Victor Smith, the former British High Commissioner, has requested for President Akufo-Addo to step down as a recourse to the resignation of the special prosecutor, Martin Amidu.
He alleged that the president tried to engage the special prosecutor to alter the investigation on the anti-corruption assessment which has been openly brought to bear by the outgone Special Prosecutor.
In his opinion, this is sufficient proof for the President to step down because Mr. Amidu’s resignation has “finished” the Akufo-Addo-led government.
“The President must step down, he must go home…That you [Akufo-Addo] tried to engage the guy [Amidu] to alter an investigation of some sort and he refused and he’s put it out there in the public domain, he has finished you.”
He noted that, the upright nature of Martin Amidu rendered him incapable of being corrupted to any political wiles.
“Amidu is a principled man, in terms of upholding the truth.
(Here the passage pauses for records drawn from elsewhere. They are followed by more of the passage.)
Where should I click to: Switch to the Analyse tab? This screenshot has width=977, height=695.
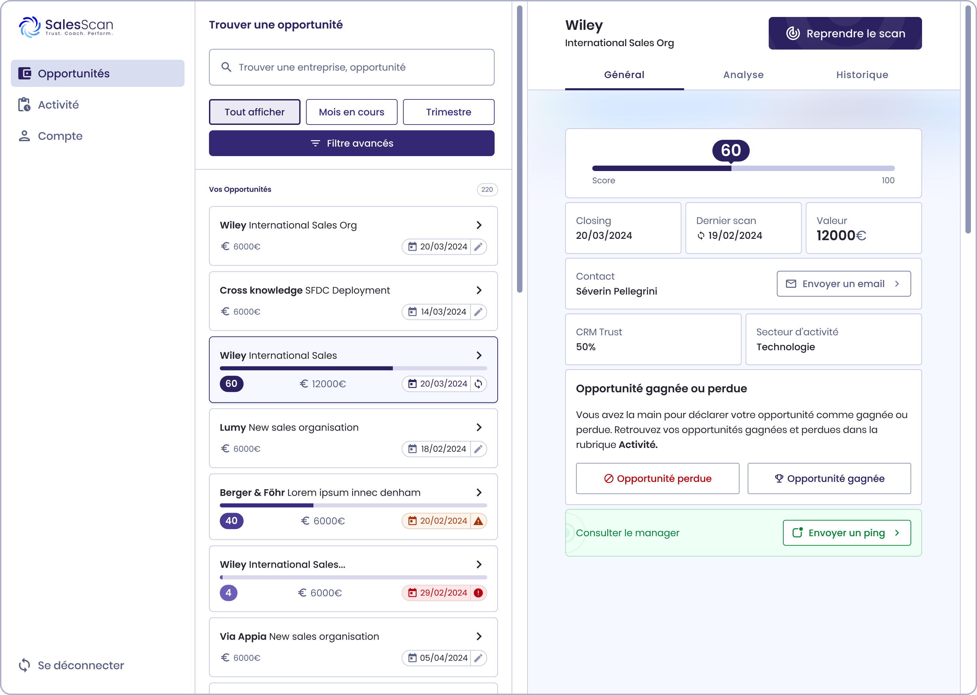click(743, 75)
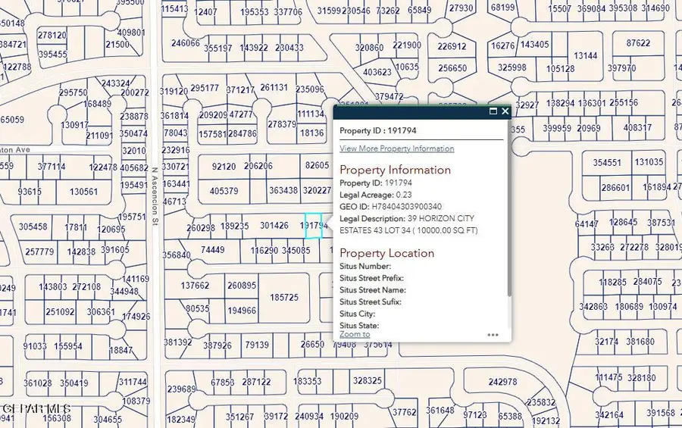This screenshot has height=428, width=682.
Task: Click parcel 226912 on the map
Action: 452,46
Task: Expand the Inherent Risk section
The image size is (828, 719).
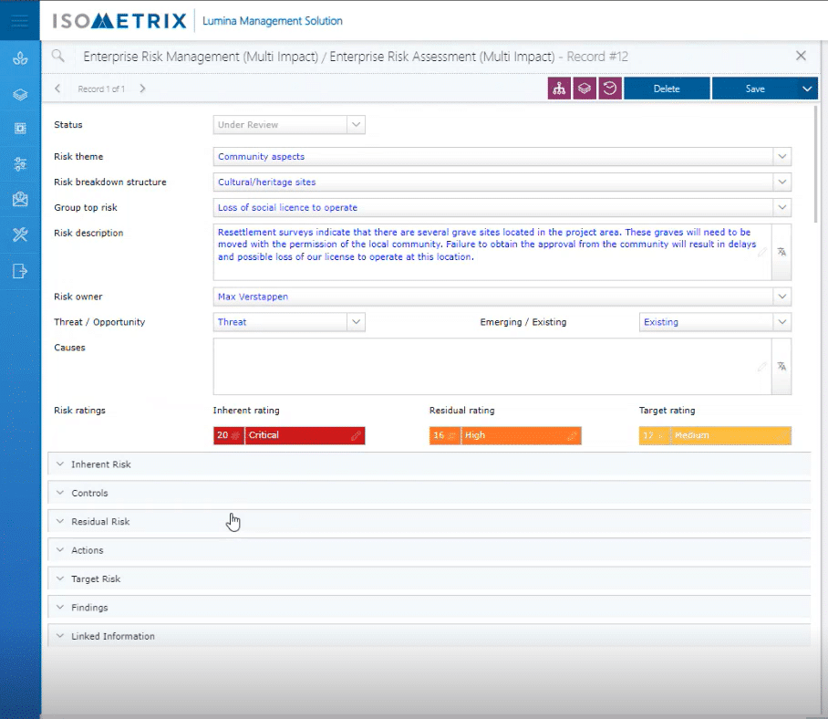Action: click(100, 464)
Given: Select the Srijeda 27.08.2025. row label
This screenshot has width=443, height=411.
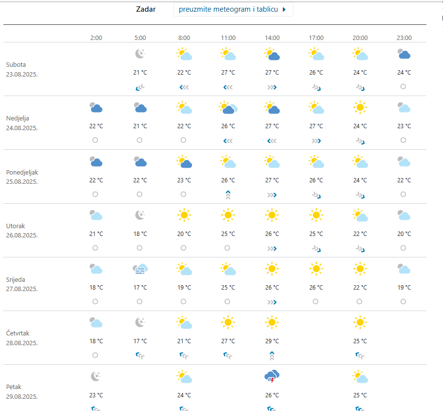Looking at the screenshot, I should [x=22, y=284].

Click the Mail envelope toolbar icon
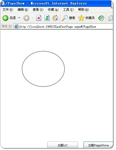click(111, 18)
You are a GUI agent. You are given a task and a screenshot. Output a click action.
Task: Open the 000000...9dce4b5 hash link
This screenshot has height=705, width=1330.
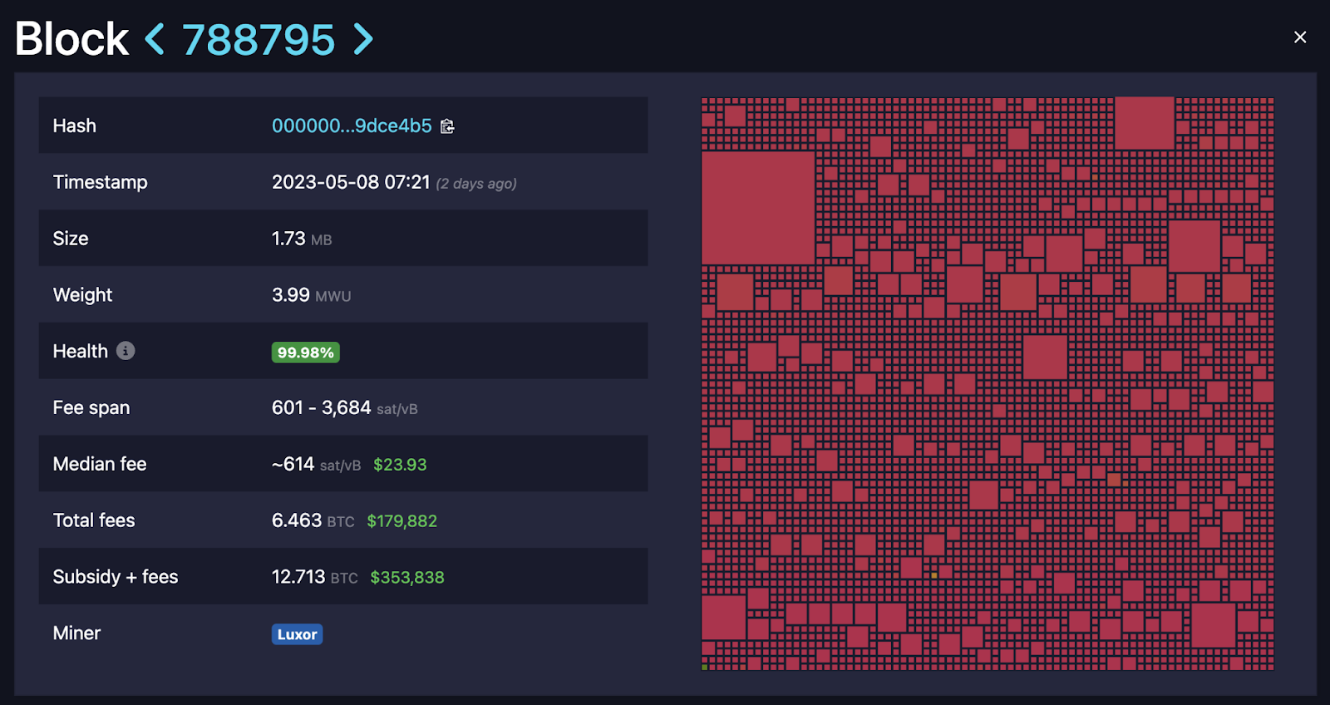click(352, 126)
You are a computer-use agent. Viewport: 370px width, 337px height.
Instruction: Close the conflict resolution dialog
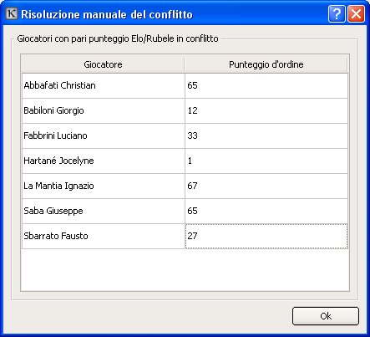(x=356, y=13)
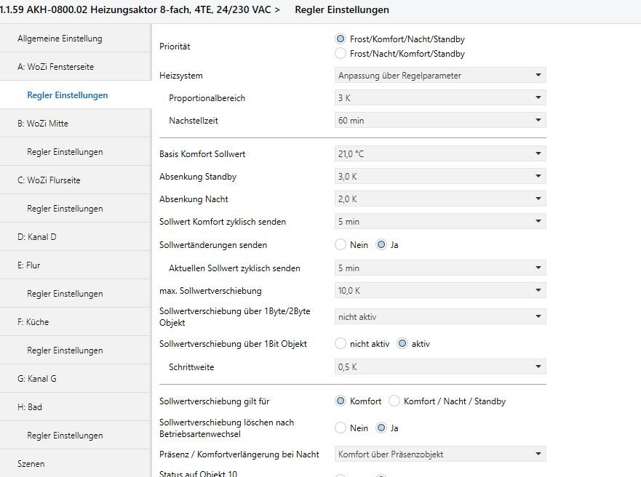Set Sollwertverschiebung über 1Bit Objekt to nicht aktiv

click(341, 344)
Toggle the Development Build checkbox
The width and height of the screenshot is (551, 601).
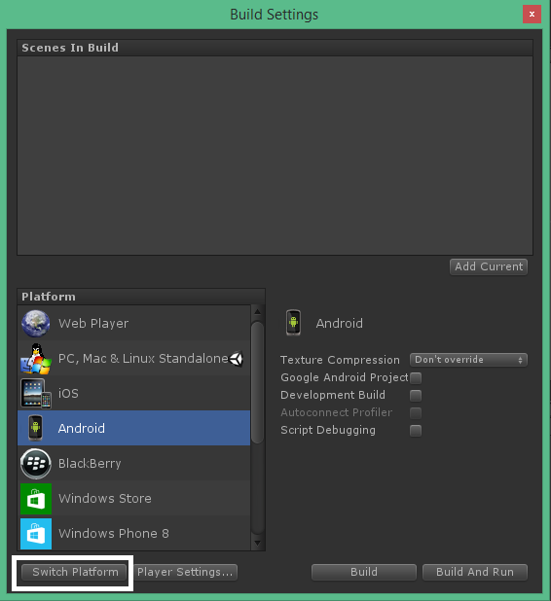pyautogui.click(x=416, y=395)
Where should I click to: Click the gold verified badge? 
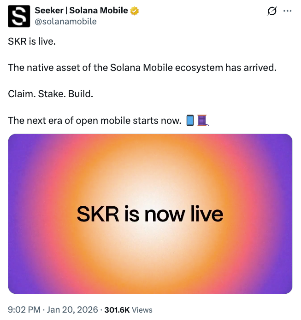135,11
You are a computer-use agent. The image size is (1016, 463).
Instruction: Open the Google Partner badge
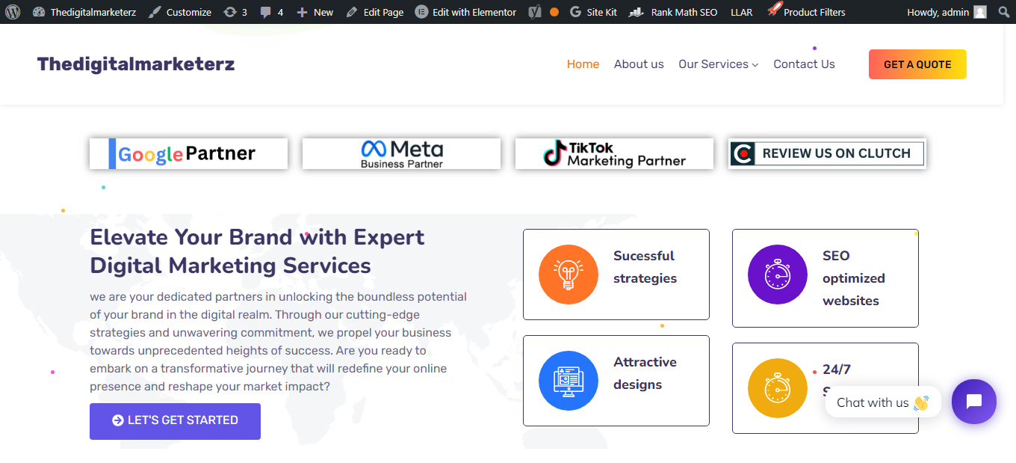[x=188, y=153]
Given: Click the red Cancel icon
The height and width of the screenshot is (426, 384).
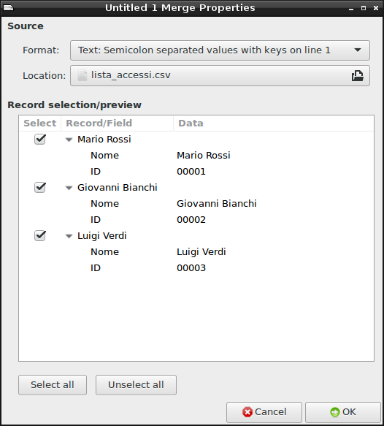Looking at the screenshot, I should click(x=247, y=412).
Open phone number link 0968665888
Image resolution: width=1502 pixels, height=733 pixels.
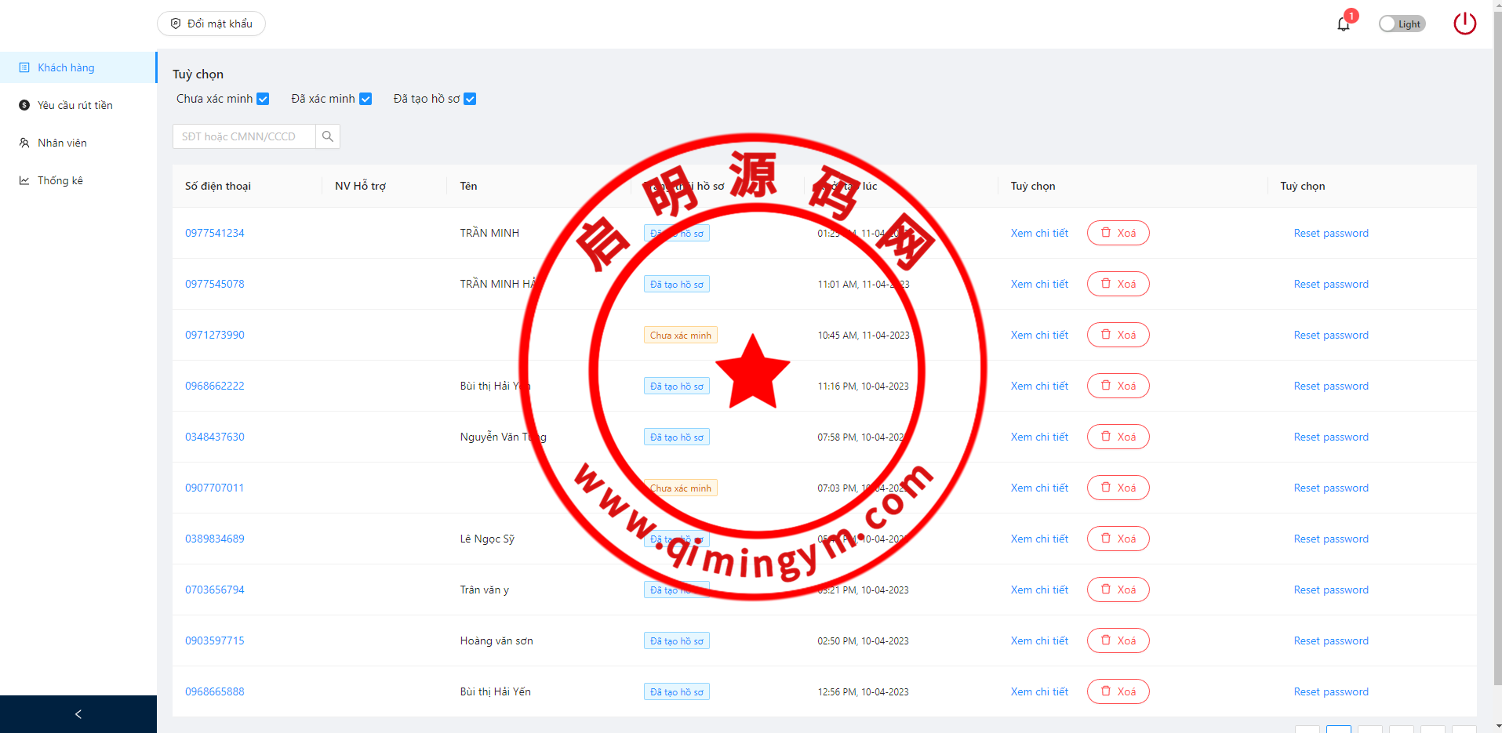click(x=214, y=691)
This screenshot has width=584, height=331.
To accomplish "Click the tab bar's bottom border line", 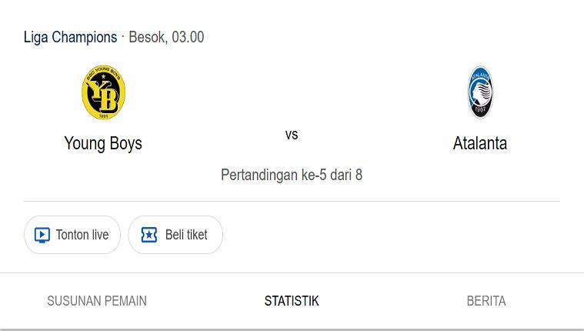I will (292, 329).
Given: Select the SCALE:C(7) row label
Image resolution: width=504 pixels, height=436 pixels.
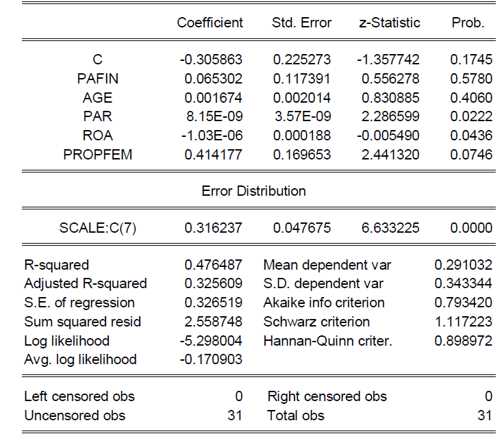Looking at the screenshot, I should click(97, 228).
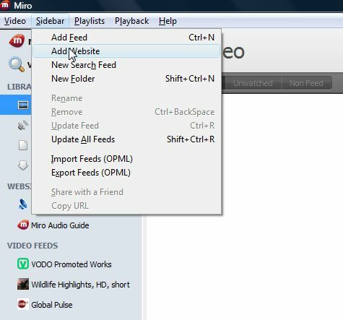The image size is (343, 320).
Task: Open the Playlists menu
Action: [90, 21]
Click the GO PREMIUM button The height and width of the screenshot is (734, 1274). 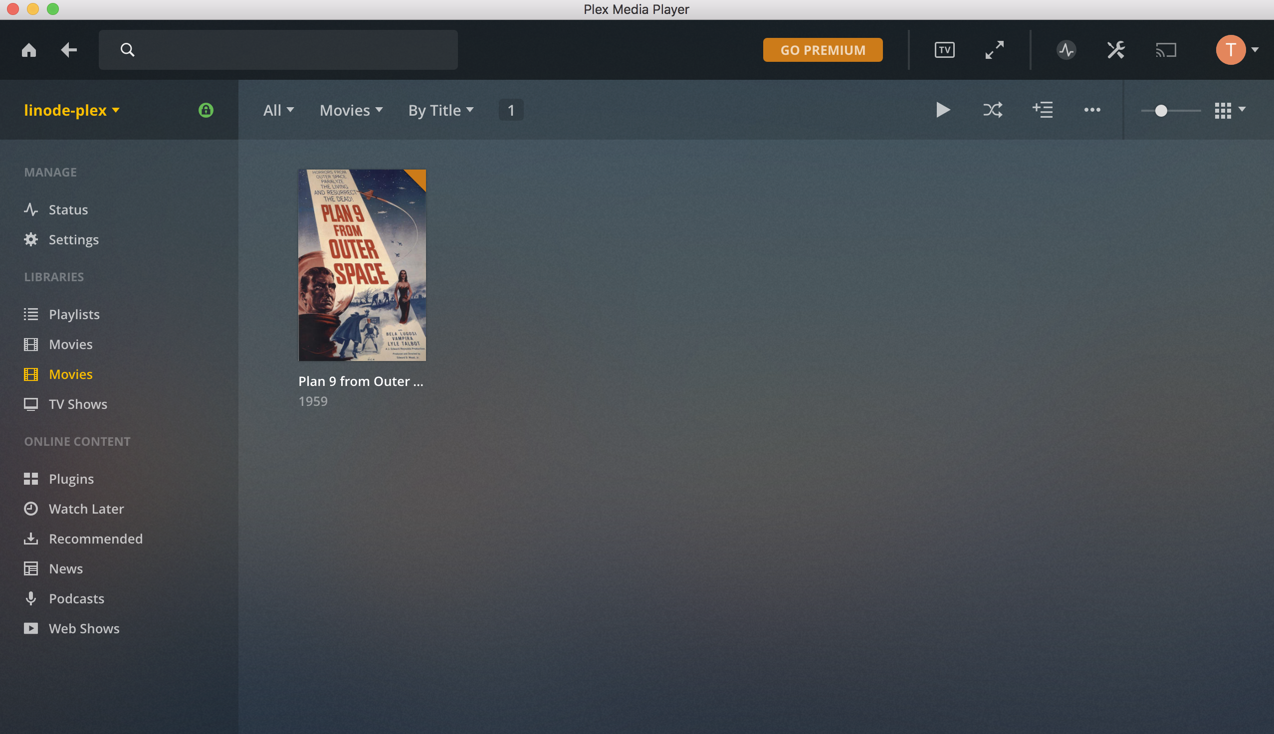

Martin is not somebody who bends easily, you cannot make him tell lie. The current administration wanted to use him to prosecute NDC people”.
According to the former British High Commissioner, “he has only confirmed what the NDC has been saying about this government, the ‘clearing house president’. All the things we said about the president, now there is living evidence”.
Meanwhile, a Ranking Member on the Constitutional, Legal and Parliamentary Affairs Committee in Parliament, Inusah Fuseini has explained a statement credited to him on the emoluments of the former Special Prosecutor, Martin Amidu.
Speaking in an interview, the Tamale Central Member of Parliament (MP) insisted that, he only intended to explain the inability of the Special Prosecutor to access the budgetary allocation due to administrative tailbacks, as he was predominantly reliant on financial support from the Jubilee House as an independent and separate allocation.
“I have no capacity to say that the Special Prosecutor has been paid or not and I could not have said that since I was not the one responsible for the payment of his salaries. For the period that the Special Prosecutor was in office, I was neither working at the Presidency or his office. Even in 2019, when he was given US180 million, and he appeared before the Committee, he had not drawn 10 per cent of that money.
“So, that money was not available to him. The problem is that the Special Prosecutor and his Deputy not being paid was a cause of alarm.”
He further noted that, “the Attorney General was unable to activate the GIFMIS platform for the benefit of the Special Prosecutor. So in 2018, monies that were paid to the Office of the Special Prosecutor came from the Presidency which is the government machinery and not the budgetary allocation of the Special Prosecution. This explanation is part of the difficulties the Special Prosecutor faced in office”.